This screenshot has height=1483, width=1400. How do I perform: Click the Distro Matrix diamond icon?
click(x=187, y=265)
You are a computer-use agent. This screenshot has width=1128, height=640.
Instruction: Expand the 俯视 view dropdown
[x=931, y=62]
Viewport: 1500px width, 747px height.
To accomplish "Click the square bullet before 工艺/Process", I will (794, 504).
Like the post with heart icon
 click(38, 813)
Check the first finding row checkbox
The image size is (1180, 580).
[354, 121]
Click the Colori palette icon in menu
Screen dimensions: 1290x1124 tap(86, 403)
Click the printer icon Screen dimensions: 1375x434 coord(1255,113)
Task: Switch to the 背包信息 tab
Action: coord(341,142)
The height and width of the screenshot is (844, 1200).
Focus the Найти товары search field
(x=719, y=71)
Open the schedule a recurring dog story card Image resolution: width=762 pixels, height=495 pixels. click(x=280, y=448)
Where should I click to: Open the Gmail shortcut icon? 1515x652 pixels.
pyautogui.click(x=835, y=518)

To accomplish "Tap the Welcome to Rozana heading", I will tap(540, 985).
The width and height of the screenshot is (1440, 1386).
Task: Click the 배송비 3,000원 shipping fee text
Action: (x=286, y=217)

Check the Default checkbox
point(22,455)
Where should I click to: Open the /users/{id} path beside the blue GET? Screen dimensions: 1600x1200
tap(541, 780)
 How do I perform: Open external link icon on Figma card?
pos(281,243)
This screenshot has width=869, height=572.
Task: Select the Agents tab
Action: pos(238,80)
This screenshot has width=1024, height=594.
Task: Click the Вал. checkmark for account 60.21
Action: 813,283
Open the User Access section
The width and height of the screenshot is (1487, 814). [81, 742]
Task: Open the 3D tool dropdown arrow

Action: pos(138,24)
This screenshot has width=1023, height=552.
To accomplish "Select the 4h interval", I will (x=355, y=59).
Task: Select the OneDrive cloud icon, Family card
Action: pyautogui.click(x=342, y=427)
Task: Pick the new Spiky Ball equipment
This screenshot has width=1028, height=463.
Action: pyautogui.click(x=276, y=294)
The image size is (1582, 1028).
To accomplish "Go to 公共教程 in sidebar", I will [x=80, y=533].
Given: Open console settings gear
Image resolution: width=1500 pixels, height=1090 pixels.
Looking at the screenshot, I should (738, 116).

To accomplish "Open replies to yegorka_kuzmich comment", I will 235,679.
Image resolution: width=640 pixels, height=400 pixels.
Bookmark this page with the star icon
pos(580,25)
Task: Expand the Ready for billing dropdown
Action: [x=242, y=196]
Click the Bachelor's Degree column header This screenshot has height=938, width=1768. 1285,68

TASK GOAL: Would you repeat each of the lines above exactly?

SOLUTION FOR THIS EXERCISE:
This screenshot has height=1483, width=1400. How do I perform: Click the Distro Matrix diamond icon?
click(x=187, y=265)
You are a computer-use agent. This screenshot has width=1128, height=640.
Instruction: Expand the 俯视 view dropdown
[x=931, y=62]
Viewport: 1500px width, 747px height.
To accomplish "Click the square bullet before 工艺/Process", I will (794, 504).
Like the post with heart icon
 click(38, 813)
Check the first finding row checkbox
The image size is (1180, 580).
[354, 121]
Click the Colori palette icon in menu
Screen dimensions: 1290x1124 tap(86, 403)
Click the printer icon Screen dimensions: 1375x434 coord(1255,113)
Task: Switch to the 背包信息 tab
Action: coord(341,142)
The height and width of the screenshot is (844, 1200).
Focus the Найти товары search field
(x=719, y=71)
Open the schedule a recurring dog story card Image resolution: width=762 pixels, height=495 pixels. click(x=280, y=448)
Where should I click to: Open the Gmail shortcut icon? 1515x652 pixels.
pyautogui.click(x=835, y=518)

To accomplish "Tap the Welcome to Rozana heading", I will tap(540, 985).
The width and height of the screenshot is (1440, 1386).
Task: Click the 배송비 3,000원 shipping fee text
Action: (x=286, y=217)

Check the Default checkbox
point(22,455)
Where should I click to: Open the /users/{id} path beside the blue GET? Screen dimensions: 1600x1200
tap(541, 780)
 How do I perform: Open external link icon on Figma card?
pos(281,243)
This screenshot has width=869, height=572.
Task: Select the Agents tab
Action: pos(238,80)
This screenshot has width=1024, height=594.
Task: Click the Вал. checkmark for account 60.21
Action: 813,283
Open the User Access section
The width and height of the screenshot is (1487, 814). [81, 742]
Task: Open the 3D tool dropdown arrow

Action: pos(138,24)
This screenshot has width=1023, height=552.
To accomplish "Select the 4h interval", I will (x=355, y=59).
Task: Select the OneDrive cloud icon, Family card
Action: pyautogui.click(x=342, y=427)
Task: Pick the new Spiky Ball equipment
This screenshot has width=1028, height=463.
Action: pyautogui.click(x=276, y=294)
The image size is (1582, 1028).
To accomplish "Go to 公共教程 in sidebar", I will [x=80, y=533].
Given: Open console settings gear
Image resolution: width=1500 pixels, height=1090 pixels.
Looking at the screenshot, I should (738, 116).

To accomplish "Open replies to yegorka_kuzmich comment", I will 235,679.
Image resolution: width=640 pixels, height=400 pixels.
Bookmark this page with the star icon
pos(580,25)
Task: Expand the Ready for billing dropdown
Action: [x=242, y=196]
Click the Bachelor's Degree column header This screenshot has height=938, width=1768. 1285,68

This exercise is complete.